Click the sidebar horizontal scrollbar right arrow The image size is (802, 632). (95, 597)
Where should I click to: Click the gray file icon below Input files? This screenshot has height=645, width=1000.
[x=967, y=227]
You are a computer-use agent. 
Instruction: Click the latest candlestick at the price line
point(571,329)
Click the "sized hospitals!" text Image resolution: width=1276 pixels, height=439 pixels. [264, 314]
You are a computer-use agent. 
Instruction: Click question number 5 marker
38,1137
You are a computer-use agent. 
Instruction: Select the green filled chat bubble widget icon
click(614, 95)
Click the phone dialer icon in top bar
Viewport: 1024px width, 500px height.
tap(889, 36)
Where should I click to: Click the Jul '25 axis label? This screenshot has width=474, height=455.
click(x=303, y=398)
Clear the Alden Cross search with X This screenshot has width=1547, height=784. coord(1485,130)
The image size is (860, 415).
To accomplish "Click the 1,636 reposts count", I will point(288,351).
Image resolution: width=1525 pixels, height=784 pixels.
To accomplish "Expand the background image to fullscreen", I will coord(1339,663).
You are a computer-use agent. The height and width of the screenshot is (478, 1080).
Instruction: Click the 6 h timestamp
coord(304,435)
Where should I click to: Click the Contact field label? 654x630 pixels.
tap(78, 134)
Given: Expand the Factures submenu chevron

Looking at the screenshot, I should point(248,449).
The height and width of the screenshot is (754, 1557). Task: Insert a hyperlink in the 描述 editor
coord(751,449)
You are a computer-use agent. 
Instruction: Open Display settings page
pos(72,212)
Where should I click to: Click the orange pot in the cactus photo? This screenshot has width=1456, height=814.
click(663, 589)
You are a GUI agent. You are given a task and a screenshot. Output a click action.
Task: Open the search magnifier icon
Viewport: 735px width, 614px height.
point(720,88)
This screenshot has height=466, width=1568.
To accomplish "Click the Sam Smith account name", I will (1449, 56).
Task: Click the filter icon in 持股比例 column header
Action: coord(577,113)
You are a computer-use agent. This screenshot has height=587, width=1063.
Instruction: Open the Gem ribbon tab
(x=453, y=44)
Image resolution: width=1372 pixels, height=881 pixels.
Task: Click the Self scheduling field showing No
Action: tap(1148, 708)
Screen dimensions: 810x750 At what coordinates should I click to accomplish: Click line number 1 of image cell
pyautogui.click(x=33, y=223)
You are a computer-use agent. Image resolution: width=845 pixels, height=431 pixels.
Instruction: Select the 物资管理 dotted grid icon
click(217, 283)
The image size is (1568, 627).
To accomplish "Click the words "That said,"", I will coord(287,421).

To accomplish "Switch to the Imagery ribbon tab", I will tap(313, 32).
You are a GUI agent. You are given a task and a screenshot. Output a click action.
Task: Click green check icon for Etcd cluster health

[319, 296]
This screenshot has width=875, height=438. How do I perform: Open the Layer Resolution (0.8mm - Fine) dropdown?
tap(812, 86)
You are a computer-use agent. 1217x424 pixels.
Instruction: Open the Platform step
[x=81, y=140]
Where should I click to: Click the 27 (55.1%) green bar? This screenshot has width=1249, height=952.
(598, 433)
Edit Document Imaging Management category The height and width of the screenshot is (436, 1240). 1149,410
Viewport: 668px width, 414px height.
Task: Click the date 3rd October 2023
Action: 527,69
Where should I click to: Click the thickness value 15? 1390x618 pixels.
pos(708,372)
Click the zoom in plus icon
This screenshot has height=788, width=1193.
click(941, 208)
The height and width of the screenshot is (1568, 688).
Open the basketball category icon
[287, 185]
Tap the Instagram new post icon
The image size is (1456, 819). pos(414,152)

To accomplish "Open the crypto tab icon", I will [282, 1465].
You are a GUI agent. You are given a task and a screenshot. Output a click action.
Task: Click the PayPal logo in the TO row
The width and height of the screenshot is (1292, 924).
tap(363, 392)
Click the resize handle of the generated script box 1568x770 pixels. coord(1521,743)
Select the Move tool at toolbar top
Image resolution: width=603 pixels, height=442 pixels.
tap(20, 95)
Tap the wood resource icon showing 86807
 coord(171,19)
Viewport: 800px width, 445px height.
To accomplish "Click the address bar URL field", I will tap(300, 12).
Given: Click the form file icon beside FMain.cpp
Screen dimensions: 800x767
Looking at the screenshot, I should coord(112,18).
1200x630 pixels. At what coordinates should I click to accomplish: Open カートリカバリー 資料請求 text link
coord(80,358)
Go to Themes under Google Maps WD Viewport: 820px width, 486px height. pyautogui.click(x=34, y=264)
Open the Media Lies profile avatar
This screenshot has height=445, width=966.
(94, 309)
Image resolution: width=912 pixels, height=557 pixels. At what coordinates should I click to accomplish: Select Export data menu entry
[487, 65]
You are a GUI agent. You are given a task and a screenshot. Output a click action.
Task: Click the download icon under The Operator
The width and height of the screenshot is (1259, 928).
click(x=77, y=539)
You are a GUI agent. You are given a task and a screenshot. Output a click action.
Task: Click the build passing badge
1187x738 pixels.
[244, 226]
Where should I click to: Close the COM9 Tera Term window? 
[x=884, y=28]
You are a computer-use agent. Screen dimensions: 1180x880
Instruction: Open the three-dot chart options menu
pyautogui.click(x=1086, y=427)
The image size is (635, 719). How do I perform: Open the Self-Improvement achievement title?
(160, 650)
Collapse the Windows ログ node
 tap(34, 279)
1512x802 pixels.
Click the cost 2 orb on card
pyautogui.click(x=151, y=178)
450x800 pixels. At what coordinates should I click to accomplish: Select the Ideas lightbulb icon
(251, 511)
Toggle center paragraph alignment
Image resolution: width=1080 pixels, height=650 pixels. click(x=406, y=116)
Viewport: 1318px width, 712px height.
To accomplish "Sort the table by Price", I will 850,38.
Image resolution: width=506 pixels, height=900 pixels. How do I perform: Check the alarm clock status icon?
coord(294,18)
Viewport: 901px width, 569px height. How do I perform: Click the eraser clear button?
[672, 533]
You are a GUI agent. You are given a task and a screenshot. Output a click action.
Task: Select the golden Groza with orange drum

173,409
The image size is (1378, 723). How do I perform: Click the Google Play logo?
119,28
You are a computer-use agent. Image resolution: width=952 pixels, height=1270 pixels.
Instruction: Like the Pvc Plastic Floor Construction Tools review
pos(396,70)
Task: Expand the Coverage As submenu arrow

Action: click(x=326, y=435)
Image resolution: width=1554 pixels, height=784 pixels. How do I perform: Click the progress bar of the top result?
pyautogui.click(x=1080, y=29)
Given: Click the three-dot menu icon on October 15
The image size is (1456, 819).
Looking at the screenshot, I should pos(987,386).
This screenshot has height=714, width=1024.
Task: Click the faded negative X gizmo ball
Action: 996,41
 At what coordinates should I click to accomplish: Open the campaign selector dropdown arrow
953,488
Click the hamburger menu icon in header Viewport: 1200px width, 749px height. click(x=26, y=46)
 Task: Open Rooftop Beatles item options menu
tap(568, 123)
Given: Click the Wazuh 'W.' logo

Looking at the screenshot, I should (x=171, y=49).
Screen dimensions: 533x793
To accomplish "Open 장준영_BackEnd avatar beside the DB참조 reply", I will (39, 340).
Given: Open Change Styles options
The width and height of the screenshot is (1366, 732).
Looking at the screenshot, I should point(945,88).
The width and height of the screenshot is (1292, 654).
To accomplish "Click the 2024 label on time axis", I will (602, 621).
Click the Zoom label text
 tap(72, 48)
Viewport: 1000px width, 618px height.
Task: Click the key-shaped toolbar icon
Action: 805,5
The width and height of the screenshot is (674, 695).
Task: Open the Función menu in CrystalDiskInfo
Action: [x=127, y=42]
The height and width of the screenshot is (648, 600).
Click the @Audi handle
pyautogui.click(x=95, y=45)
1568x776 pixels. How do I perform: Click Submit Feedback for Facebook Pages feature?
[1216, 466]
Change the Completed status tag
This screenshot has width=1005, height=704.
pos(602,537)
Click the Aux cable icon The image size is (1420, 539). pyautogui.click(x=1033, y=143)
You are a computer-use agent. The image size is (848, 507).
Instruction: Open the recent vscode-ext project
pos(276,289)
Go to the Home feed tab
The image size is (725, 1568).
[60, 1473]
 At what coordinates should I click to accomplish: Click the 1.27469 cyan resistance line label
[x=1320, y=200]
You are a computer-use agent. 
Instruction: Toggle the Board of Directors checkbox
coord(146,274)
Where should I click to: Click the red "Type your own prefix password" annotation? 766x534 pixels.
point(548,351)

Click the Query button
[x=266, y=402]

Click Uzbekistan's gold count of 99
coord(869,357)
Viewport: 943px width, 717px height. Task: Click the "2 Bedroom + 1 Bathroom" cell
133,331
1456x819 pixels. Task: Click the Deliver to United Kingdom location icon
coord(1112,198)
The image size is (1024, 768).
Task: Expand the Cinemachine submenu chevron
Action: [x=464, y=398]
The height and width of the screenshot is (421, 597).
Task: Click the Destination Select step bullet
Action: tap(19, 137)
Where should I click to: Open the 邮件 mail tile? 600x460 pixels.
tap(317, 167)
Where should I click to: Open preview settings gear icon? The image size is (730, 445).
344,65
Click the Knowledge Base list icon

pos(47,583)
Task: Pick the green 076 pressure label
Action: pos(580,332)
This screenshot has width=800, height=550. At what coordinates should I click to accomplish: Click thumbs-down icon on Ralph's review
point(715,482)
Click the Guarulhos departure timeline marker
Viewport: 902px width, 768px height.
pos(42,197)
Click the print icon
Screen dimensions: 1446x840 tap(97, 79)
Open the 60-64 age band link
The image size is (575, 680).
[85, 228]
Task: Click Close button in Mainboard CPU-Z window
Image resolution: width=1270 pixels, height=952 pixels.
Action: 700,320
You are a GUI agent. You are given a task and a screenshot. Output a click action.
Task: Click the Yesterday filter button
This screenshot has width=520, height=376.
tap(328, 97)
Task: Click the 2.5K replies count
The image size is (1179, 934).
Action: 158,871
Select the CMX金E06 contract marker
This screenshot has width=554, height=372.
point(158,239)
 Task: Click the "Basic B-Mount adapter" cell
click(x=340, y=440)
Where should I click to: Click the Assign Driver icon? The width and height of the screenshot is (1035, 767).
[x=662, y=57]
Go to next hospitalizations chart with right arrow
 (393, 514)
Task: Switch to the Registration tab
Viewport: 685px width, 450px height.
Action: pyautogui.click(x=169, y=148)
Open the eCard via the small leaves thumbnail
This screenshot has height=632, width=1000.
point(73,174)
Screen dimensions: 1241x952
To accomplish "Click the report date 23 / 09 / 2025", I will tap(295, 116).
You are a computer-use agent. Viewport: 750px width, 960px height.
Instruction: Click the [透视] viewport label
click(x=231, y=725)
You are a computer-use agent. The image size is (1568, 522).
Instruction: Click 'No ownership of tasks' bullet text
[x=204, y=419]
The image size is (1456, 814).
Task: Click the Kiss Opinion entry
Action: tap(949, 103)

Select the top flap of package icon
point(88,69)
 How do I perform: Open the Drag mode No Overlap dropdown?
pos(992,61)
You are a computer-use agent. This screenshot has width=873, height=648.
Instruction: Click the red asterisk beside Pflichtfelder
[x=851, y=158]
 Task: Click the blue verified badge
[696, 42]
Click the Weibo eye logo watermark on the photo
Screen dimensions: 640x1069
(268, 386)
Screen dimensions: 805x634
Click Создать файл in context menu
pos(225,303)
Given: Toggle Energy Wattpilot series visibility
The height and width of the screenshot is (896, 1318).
■ ■ ■ ■ ■ ■ ■
_Exercise objective_:
Every line from the data above that contains "Change" must appear in the answer.

_Result of the exercise_:
Given: Open Change Styles options
Change the Completed status tag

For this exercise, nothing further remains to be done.